Of course, you can say that we at Zoho have a vested interest in remote work since all of our software runs in the cloud, and well, our tagline does happen to be “Work Online”. But we also live by it.
For example, the Zoho Marketing team is distributed across 4 locations in 2 continents, spanning 3 different time zones. I only physically see some of the people in the team a few times a year. Meera, who heads our Social Media team and is one of the voices behind @Zoho, splits her time from two cities. And at some point last year she was working from London. At any given time I’m not sure exactly where she is at, and I don’t particularly care, because I know she’s online somewhere, working, and most importantly, continues to deliver results.
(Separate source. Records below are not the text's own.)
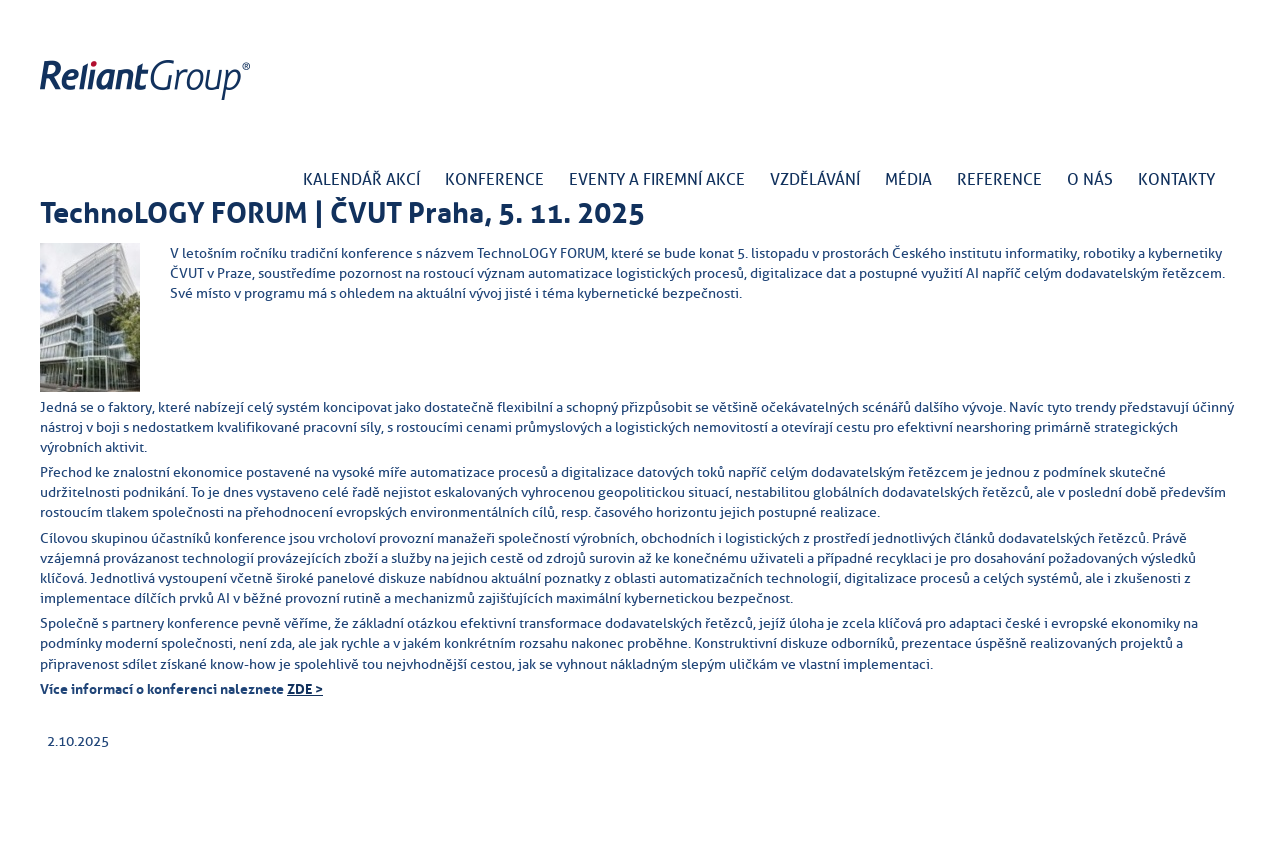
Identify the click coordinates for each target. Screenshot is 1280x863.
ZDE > (305, 689)
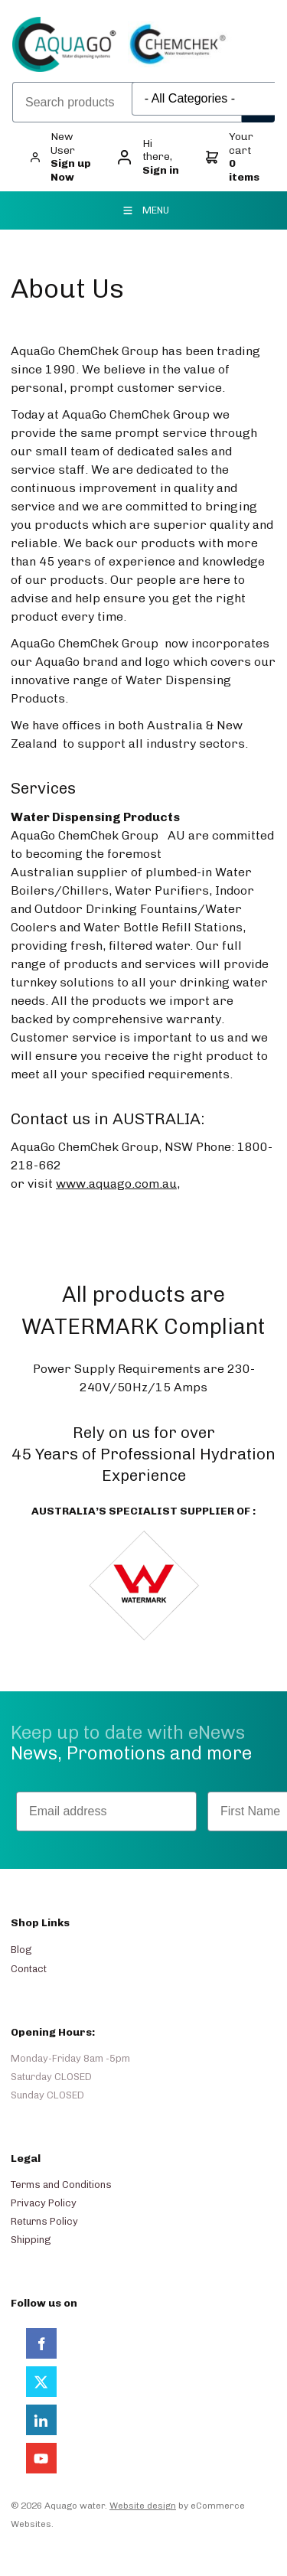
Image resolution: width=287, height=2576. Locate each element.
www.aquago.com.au (116, 1183)
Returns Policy (44, 2221)
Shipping (31, 2239)
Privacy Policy (44, 2203)
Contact (29, 1968)
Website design (142, 2505)
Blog (21, 1949)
Now, does this kind of arrangement work for everyone? It varies. There are some positions that are more suitable to this than others. For example, we do ask most of our sales team members to be at the office on a regular basis. But that’s of course because we want to make sure we can help customers over the phone when they call us.
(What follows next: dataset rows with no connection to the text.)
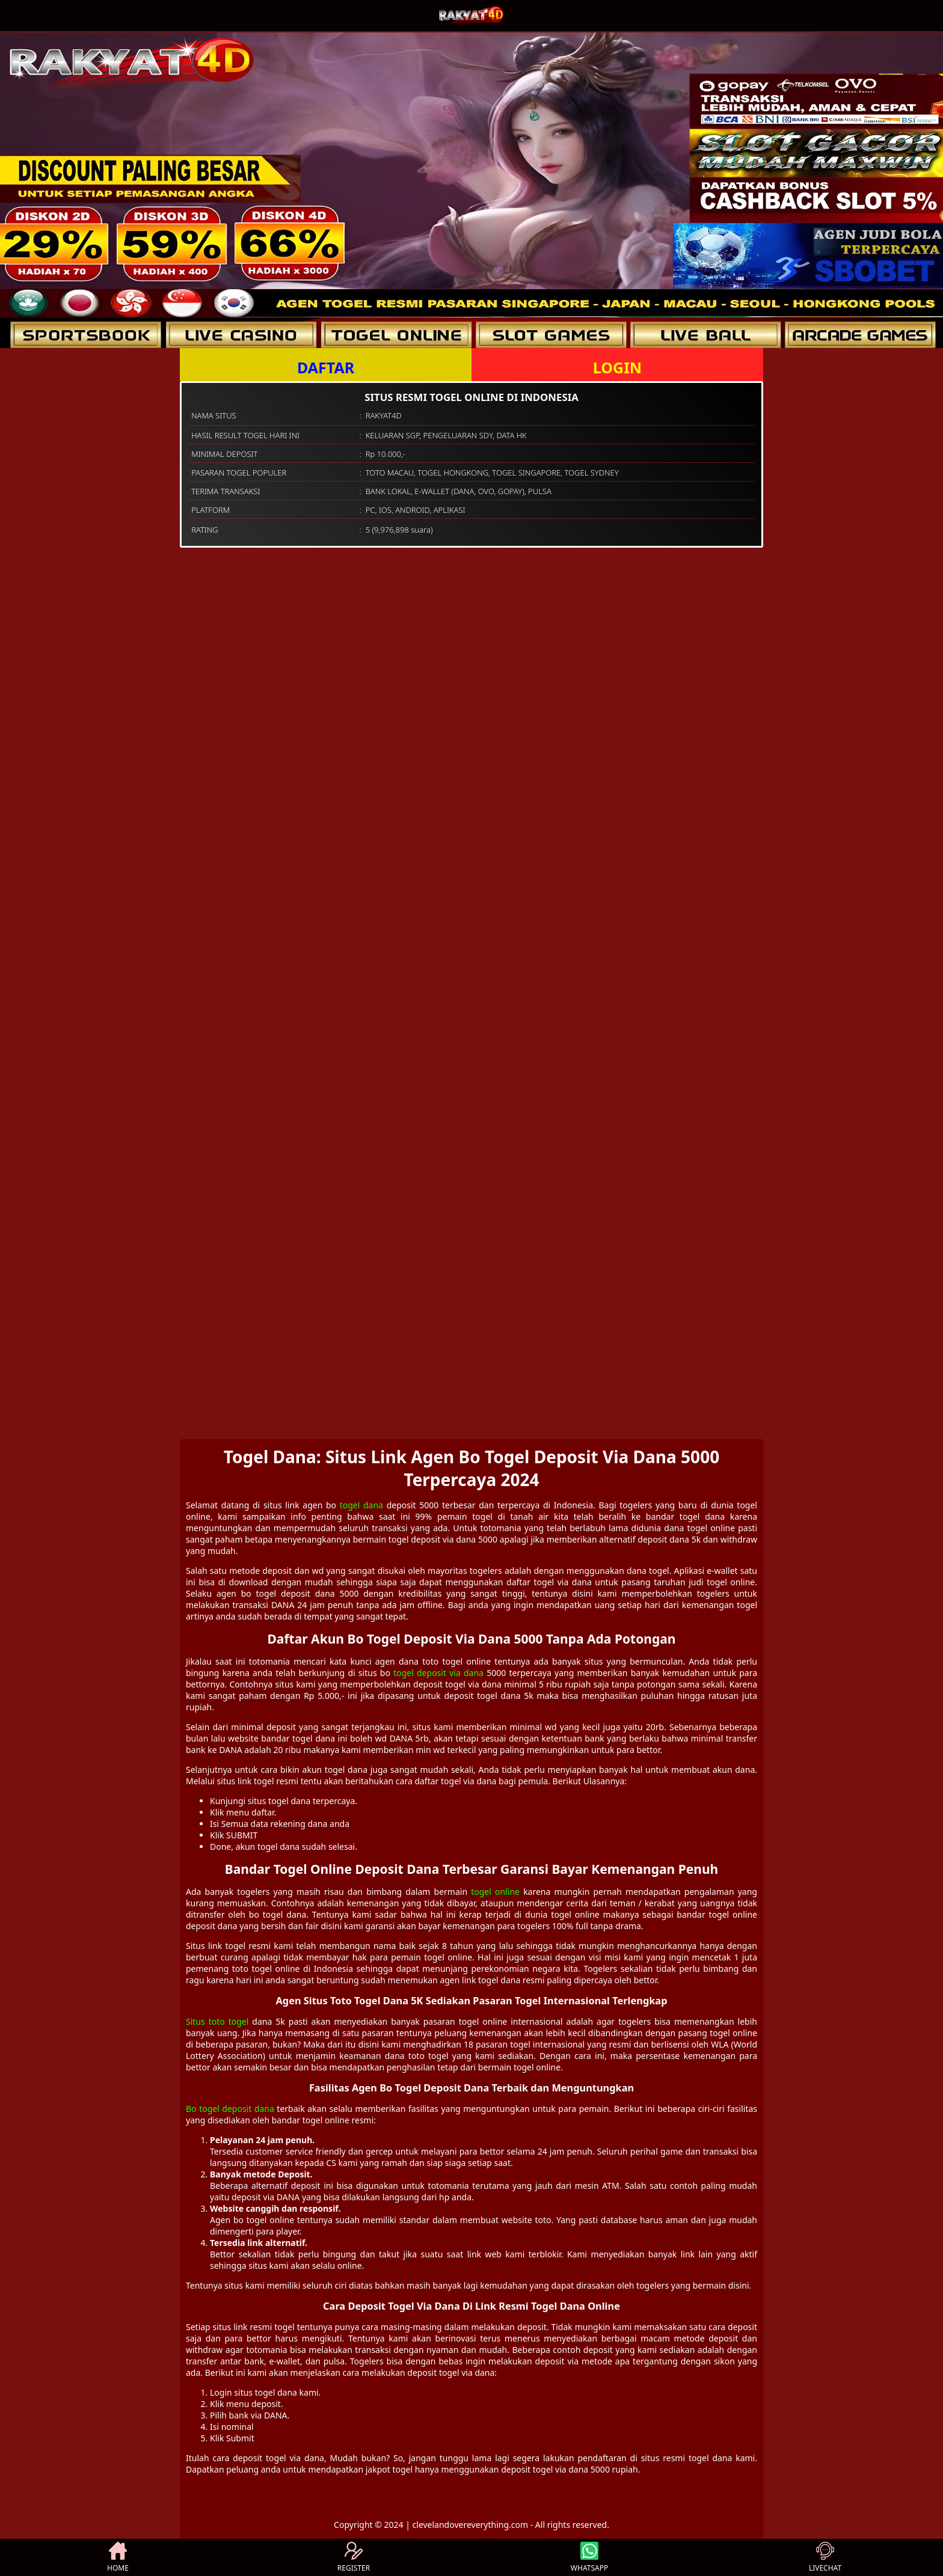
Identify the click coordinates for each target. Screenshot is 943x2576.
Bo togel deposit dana (230, 2108)
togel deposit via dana (438, 1672)
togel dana (361, 1505)
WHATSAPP (589, 2557)
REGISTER (353, 2557)
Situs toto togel (217, 2021)
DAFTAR (325, 367)
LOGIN (617, 367)
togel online (495, 1891)
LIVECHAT (825, 2557)
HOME (118, 2557)
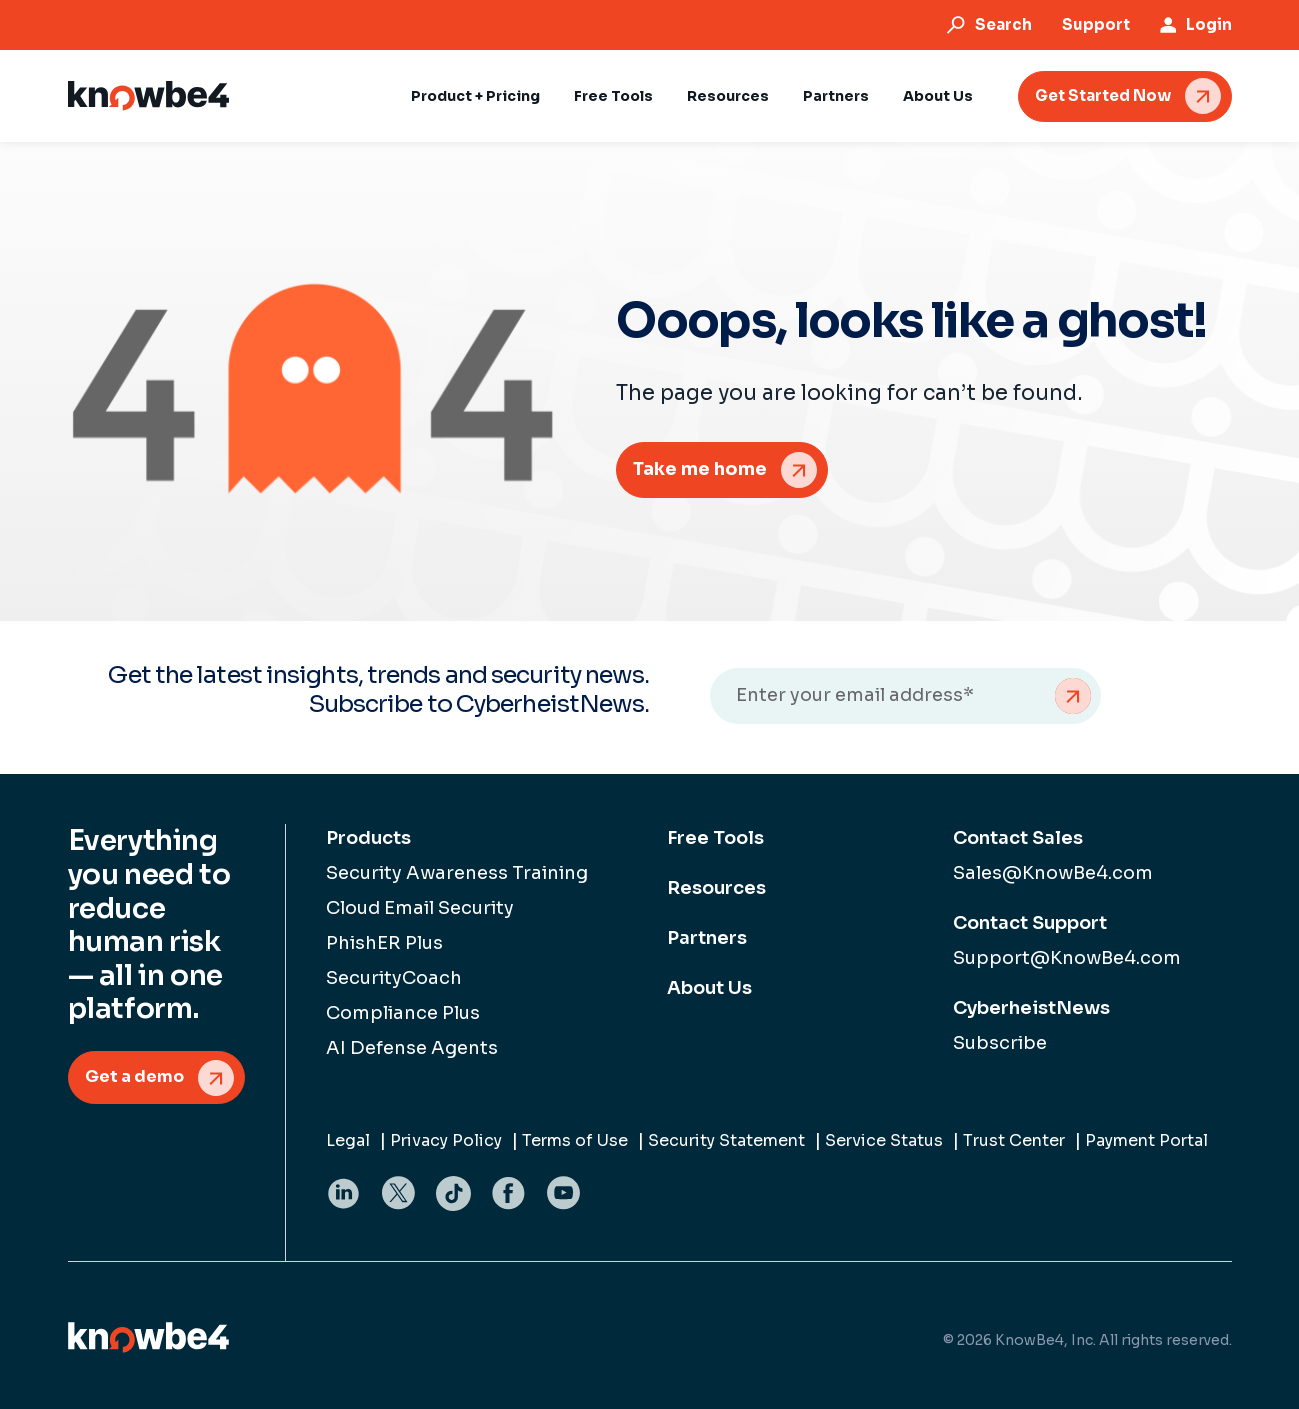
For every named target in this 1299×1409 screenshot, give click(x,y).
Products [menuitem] (368, 838)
But that could change in the future. There are companies like LiveOps and Alpine Access that enable this sort of arrangement. And having front-line customer-facing people answering inbound calls from their homes is in fact a growing trend.
Although there is mounting evidence of the shift towards remote work, one could hardly find any fault with companies that are slow to adopt this. But Yahoo!’s case is egregious because they are affecting people who had already made arrangements and planned for this. Hey sure, I get this is better than a layoff, but if these people were delivering results while being away, so what’s the big deal? If they were not, well, maybe they had a different kind of problem.
While there are some small pockets of support for this move, the huge backlash Yahoo! is already facing across the blogosphere was expected. And if Yahoo! was not prepared for it, then somebody needs to get fired. Even Richard Branson has come out against this move.
The saddest part about this is that if Yahoo! needs to have their employees within close sight just so that they can keep tabs on them, then Yahoo! is in a deeper hole than we all thought.